* BEGIN Text to read *

The term peerage can be used both collectively to refer to the entire body of nobles (or a subdivision thereof), and individually to refer to a specific title (modern English language-style using an initial capital in the former case but not the latter). British peerage title holders are termed peers of the Realm.
Under present custom, only members of the Royal Family are nowadays created hereditary peers; the last non-royal creations of hereditary titles being in the Thatcher era, since when Her Majesty's Government (HMG) (whether Conservative or Labour) has refrained from such recommendations. New Labour, elected to power in 1997, sought to eject all hereditary peers from Parliament but PM Tony Blair relented by allowing only 92 members to remain by legislation enacted in 1999.[1]
The House of Lords's purpose is now that of a revising legislative chamber, scrutinising and improving proposed Parliamentary Bills before their enactment. Its membership for the most part comprises Life Peers, created under the Life Peerages Act 1958, which includes those who can add value in specific areas of expertise in parliamentary debates, as well as former MPs and other political appointees from respective political parties.
Peerages are created by the British monarch, like all Crown honours, being affirmed by Letters Patent affixed with the Great Seal of the Realm. HMG recommends to the Sovereign who to be elevated to the peerage, after external vetting by the House of Lords Appointments Commission.
The Sovereign, traditionally the fount of honour, cannot hold a British peerage[2] (although the British Sovereign, whether male or female, is accorded the style of "Duke of Lancaster"). All British subjects who were neither Royal nor Peers of the Realm were previously termed Commoners, regardless of wealth or other social factors, thus all members of a peer's family are (technically) commoners too; the British system thus differs fundamentally from continental European versions, where entire families, rather than individuals, were ennobled. Nobility in Britain is based on title rather than bloodline, and correspondingly HRH The Princess Royal (Princess Anne) who enjoys Royal status as daughter of The Queen, opted for her children to be Commoners by refusing offers of titles, despite their being grandchildren of the Sovereign (qv. Peter Phillips and Zara Tindall).
Certain personal privileges are afforded to all peers and peeresses, but the main distinction of a peerage nowadays, apart from access to the House of Lords for life peers and some hereditary peers, is the title and style thereby accorded. Succession claims to existing hereditary peerages are regulated by the House of Lords Committee for Privileges and Conduct and administered by The Crown Office.

* END Text to read *

__Problems to solve__.
(1) In the passage on the British peerage, rewrite the stretch from "The term peerage" through "peers of the Realm." so that "aristocrats" takes the place of "nobles".
(2) According to the passage on the British peerage, how many hereditary peers were allowed to remain in Parliament under the 1999 legislation?

* BEGIN Data section *

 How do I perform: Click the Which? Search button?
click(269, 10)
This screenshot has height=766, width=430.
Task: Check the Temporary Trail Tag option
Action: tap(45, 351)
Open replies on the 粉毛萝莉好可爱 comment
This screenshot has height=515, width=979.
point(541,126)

* END Data section *

__Written answers__.
(1)
The term peerage can be used both collectively to refer to the entire body of aristocrats (or a subdivision thereof), and individually to refer to a specific title (modern English language-style using an initial capital in the former case but not the latter). British peerage title holders are termed peers of the Realm.

(2) 92